Question

Find the derivative of $y = \dfrac{{\ln 2x}}{{{e^{2x}} + 2}}$.

Answer 1

The given function is a fraction. So we can use quotient rules for finding derivatives. For that, we have to find the derivative of the numerator and denominator separately.

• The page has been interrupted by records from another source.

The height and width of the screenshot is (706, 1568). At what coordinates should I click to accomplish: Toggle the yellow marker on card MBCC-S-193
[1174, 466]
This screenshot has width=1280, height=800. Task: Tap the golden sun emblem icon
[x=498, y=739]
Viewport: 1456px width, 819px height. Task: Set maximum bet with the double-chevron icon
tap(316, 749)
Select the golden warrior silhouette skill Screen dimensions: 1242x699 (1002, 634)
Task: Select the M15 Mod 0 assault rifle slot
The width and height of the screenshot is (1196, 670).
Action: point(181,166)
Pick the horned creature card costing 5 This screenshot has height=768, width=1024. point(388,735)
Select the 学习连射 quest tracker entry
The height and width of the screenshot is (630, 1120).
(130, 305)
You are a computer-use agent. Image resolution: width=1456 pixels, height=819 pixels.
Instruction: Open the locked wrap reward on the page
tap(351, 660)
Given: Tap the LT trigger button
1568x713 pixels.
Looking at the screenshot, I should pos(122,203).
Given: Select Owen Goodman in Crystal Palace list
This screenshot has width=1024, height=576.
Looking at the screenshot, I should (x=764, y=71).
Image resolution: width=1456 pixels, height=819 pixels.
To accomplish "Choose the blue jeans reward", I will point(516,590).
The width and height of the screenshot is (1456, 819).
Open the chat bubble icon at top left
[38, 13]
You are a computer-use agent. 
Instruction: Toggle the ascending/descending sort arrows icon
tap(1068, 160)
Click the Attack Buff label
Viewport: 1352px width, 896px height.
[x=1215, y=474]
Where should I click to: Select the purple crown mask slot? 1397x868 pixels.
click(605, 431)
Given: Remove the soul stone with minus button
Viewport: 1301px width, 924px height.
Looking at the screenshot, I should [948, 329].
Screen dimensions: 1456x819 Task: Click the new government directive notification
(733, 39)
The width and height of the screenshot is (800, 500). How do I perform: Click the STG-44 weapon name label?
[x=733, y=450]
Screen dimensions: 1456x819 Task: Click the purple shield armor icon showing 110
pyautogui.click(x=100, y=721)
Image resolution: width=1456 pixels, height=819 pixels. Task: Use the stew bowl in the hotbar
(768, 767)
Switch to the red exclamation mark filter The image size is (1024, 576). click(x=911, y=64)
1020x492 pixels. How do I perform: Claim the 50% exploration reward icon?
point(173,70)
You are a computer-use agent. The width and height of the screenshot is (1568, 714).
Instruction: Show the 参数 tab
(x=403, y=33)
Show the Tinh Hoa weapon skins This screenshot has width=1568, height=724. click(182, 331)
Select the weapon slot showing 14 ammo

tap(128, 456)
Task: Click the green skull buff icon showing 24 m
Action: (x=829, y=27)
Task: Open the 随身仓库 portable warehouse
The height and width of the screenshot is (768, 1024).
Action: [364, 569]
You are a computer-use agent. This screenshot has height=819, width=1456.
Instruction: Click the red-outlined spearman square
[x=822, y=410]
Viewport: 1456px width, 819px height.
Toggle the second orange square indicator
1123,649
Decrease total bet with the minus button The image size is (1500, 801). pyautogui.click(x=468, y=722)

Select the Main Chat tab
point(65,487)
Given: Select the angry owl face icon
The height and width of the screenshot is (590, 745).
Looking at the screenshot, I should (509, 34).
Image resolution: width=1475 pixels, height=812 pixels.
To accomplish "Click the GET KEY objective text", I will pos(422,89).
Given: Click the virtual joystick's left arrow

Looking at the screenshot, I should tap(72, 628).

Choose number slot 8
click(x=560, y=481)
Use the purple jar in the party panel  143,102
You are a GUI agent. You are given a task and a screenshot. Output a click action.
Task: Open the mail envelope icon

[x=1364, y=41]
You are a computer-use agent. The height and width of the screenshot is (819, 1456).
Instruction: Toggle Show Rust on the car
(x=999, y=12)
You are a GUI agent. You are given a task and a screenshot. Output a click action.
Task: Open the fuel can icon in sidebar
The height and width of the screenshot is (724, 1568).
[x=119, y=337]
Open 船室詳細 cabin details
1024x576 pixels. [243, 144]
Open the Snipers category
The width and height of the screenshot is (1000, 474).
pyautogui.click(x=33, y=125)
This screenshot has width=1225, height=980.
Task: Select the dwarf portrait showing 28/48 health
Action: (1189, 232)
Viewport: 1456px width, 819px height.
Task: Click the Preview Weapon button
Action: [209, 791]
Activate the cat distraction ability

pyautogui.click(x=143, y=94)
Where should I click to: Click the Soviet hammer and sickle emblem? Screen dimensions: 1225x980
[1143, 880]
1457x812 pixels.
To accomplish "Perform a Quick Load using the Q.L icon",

Then substituting and simplifying we get the answer.

Formula used: Quotient rule for finding derivatives:
For a function $y = \dfrac{{f(x)}}{{g(x)}}$, $\dfrac{{dy}}{{dx}} = \dfrac{{g(x)f'(x) - f(x)g'(x)}}{{{{(g(x))}^2}}}$
Where $f'(x),g'(x)$ denotes the derivatives of the functions $f(x),g(x)$.
$\dfrac{{d(\ln x)}}{{dx}} = \dfrac{1}{x}$
$\dfrac{{d{e^x}}}{{dx}} = {e^x}$
Chain rule: To find the derivative of composite functions.
Let $y = f(g(x))$, $\dfrac{{dy}}{{dx}} = f'(x)g(x) \cdot g'(x)$

Complete step-by-step answer:
The given function is $y = \dfrac{{\ln 2x}}{{{e^{2x}} + 2}}$
We can see the function is the quotient of two functions $\ln 2x$ and ${e^{2x}} + 2$.
We need to find its derivative.
For a function, $y = \dfrac{{f(x)}}{{g(x)}}$, $\dfrac{{dy}}{{dx}} = \dfrac{{g(x)f'(x) - f(x)g'(x)}}{{{{(g(x))}^2}}}$ (quotient rule of derivatives)
Where $f'(x),g'(x)$ denotes the derivatives of the functions $f(x),g(x)$.
So here we have $f(x) = \ln 2x$ and $g(x) = {e^{2x}} + 2$.
For, $y = f(g(x))$, $\dfrac{{dy}}{{dx}} = f'(x)g(x) \cdot g'(x)$
So here we have,
$f'(x) = \dfrac{1}{{2x}} \times 2 = \dfrac{1}{x}$ and $g(x) = {e^{2x}} \times 2 = 2{e^{2x}}$
Since $\dfrac{{d(\ln x)}}{{dx}} = \dfrac{1}{x}$ and $\dfrac{{d{e^x}}}{{dx}} = {e^x}$
Substituting we have,
$\dfrac{{dy}}{{dx}} = \dfrac{{({e^{2x}} + 2) \times \dfrac{1}{x} - (\ln 2x) \times 2{e^{2x}}}}{{{{({e^{2x}} + 2)}^2}}}$
$\Rightarrow \dfrac{{dy}}{{dx}} = \dfrac{{\dfrac{{{e^{2x}}}}{x} + \dfrac{2}{x} - 2{e^{2x}}\ln 2x}}{{{{({e^{2x}} + 2)}^2}}}$

Therefore, derivative of the given function is $\dfrac{{\dfrac{{{e^{2x}}}}{x} + \dfrac{2}{x} - 2{e^{2x}}\ln 2x}}{{{{({e^{2x}} + 2)}^2}}}$.

Note: Like the quotient rule, we have other rules for finding the derivative.
(i) Product rule: To find the derivative of a product of two functions $f(x)$ and $g(x)$
Let $y = f(x)g(x)$, $\dfrac{{dy}}{{dx}} = f(x)g'(x) + g(x)f'(x)$
(ii) Chain rule: To find the derivative of composite functions.
Let $y = f(g(x))$, $\dfrac{{dy}}{{dx}} = f'(x)g(x) \cdot g'(x)$
$\ln x$ represents the natural logarithm or logarithm to the base of the mathematical constant $e$. If considered as a real valued function, it is the inverse function of the exponential function.